C'est devenu machinal. Quand un élu commence à parler de laïcité, je passe immédiatement le blabla initial pour pister ce fameux "mais" qui va introduire le second morceau. Celui qui s'en prend résolument aux musulmans et à certaines de leurs "pratiques". "La laïcité, mon cher, c'est le respect de la liberté de conscience et nous respectons les croyances de tous nos concitoyens maiiiiiiis..." Ce "mais" qui enfume. C'est la fameuse parodie des constitutions plantureuses des pays dictatoriaux; elles ne parlent que des libertés jusqu'à s'en dessécher et à la fin, un article finit par révéler la blague; un ultime pied de nez qui pince les rêvasseurs. Comme la Déclaration islamique des droits de l'Homme. Liberté, liberté, liberté et paf, les deux derniers articles : "Article 24 : Tous les droits et libertés énoncés dans la présente Déclaration sont soumis aux dispositions de la Charia. Article 25 : La Charia est l'unique référence pour l'explication ou l'interprétation de l'un quelconque des articles contenus dans la présente Déclaration"...
On le sait, nos députés ont voté cette fameuse résolution (version adoptée, ici) sur "l’attachement au respect des principes de laïcité, fondement du pacte républicain, et de liberté religieuse" (je note, au passage, que mon député M. Jean-Pierre Door en est un des inspirateurs). Un peu de majesté ne fait pas de mal : "le principe de laïcité est un fondement de notre République" (alors que c'est une simple règle juridique de fonctionnement de l'Etat), "le principe de laïcité est (...) un principe de fraternité, fondement de notre vivre ensemble au-delà des différences de convictions" (du classique), "le principe de laïcité est le meilleur moyen de concilier liberté religieuse et vivre ensemble" (depuis quand au fait ?), et même "un projet d’avenir pour consolider la communauté nationale" s'il-vous-plaît.
Les députés semblaient comprendre, pourtant : "la méconnaissance de l’autre, de sa confession ou de sa philosophie, de ses espérances ou de ses doutes, entretient les peurs et le repli sur soi, au détriment de la solidarité nationale". "Au détriment de la solidarité nationale" en plus; je ne sais pas ce que ça veut dire dans le contexte de la phrase mais c'est si émouvant... Donc on avait l'air de comprendre que la méconnaissance du musulman, de sa confession ou de sa philosophie, de ses espérances ou de ses doutes, entretient les peurs et le repli sur soi. Naïveté, évidemment. Le reste du texte est édifiant : c'est le musulman qui affole l'autre, le non-musulman, le vrai français...

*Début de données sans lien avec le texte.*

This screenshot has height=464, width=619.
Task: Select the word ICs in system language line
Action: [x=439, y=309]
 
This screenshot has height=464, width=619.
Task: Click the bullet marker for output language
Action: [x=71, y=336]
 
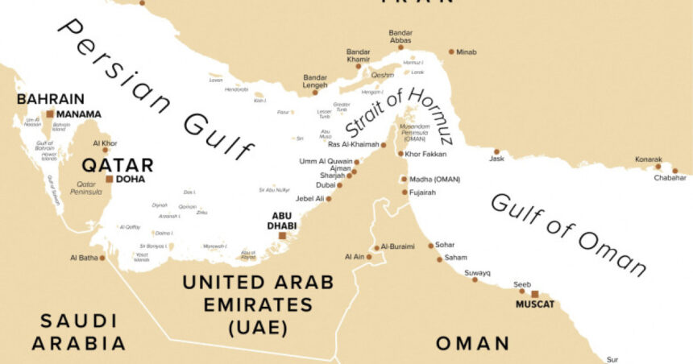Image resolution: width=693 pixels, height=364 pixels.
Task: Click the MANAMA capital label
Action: click(79, 114)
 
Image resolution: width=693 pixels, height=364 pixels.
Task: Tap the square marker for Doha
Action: click(110, 179)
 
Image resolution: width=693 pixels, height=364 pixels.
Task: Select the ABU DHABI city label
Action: click(282, 221)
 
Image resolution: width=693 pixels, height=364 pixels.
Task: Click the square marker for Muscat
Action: click(534, 294)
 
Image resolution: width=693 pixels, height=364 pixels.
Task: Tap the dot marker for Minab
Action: click(451, 52)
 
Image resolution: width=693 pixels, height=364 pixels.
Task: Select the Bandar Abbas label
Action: click(400, 38)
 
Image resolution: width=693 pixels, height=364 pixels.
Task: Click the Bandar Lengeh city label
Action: click(314, 81)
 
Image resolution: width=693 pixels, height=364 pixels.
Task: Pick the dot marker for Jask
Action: click(497, 151)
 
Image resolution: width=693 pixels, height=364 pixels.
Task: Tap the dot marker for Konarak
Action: click(658, 167)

Tiens ! Voilà le "mais" en filigrane : "Tout en défendant sans ambiguïté la liberté religieuse, nous ne pouvons pas rester indifférents face au développement de dérives qui, sous couvert de liberté de manifester ses croyances et de relativisme culturel, constituent une négation de notre vivre ensemble, une mise en cause de ce qui fait la spécificité du modèle républicain français et fragilisent l’ensemble de la communauté nationale". Traduction : la femme niqabée nargue, menace et altère le mode de vie français. Et non la laïcité. D'ailleurs, Madame Hostalier, qui s'était évanouie lorsqu'une femme voilée avait joué la citoyenne excessive en prenant place dans le balcon de l'assemblée, l'avoue lors de la discussion : "aujourd’hui, la mondialisation, l’ouverture vers d’autres cultures, grâce notamment aux nouveaux moyens de communication modernes, l’arrivée sur notre sol de populations immigrées ayant d’autres modes de vie, nous confrontent à des comportements qui ne sont pas toujours compatibles avec les valeurs issues de notre histoire. C'est pourquoi, il est apparu nécessaire de recadrer, parmi les valeurs de la République, celle de la laïcité"...
Et voilà ce qui ressort tout naturellement de ce "râlage législatif" : "Mais parce que le principe de laïcité assure la liberté de conscience, c’est, plus largement et au-delà des rapports avec les pouvoirs publics, la liberté religieuse qui doit être réaffirmée"... Ahhhh ! Et en plus, "ce principe de laïcité n’est pas la négation des religions ou le combat contre celles-ci. Il garantit la liberté de conscience et la liberté de culte et assure le respect des croyances de chacun". Comprenne qui pourra...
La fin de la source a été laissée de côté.